### What you are asked to do
Work through the material below line by line and say how many lines include the word "link". Only the number, please.

### Data to process
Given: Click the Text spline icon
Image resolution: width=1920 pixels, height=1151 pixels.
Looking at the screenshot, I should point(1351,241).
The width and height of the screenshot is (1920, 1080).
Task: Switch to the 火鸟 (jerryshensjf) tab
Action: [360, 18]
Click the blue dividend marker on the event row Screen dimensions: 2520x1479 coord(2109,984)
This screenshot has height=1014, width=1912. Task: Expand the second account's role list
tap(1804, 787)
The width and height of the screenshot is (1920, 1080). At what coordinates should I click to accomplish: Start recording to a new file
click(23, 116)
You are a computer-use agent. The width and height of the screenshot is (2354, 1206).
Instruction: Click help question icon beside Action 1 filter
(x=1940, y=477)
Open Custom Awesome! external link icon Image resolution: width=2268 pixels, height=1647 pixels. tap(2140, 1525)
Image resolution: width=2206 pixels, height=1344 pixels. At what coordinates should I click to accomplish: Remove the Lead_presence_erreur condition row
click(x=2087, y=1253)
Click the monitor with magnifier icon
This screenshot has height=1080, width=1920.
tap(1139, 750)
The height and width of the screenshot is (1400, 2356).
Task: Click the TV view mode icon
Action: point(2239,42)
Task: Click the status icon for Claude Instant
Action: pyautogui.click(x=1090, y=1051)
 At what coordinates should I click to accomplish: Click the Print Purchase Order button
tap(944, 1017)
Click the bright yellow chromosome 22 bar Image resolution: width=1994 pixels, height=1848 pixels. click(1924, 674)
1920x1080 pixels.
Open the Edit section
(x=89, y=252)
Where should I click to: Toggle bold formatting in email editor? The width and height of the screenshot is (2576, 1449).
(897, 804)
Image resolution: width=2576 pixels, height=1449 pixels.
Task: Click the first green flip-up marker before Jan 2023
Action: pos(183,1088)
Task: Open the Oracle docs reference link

### Solution
2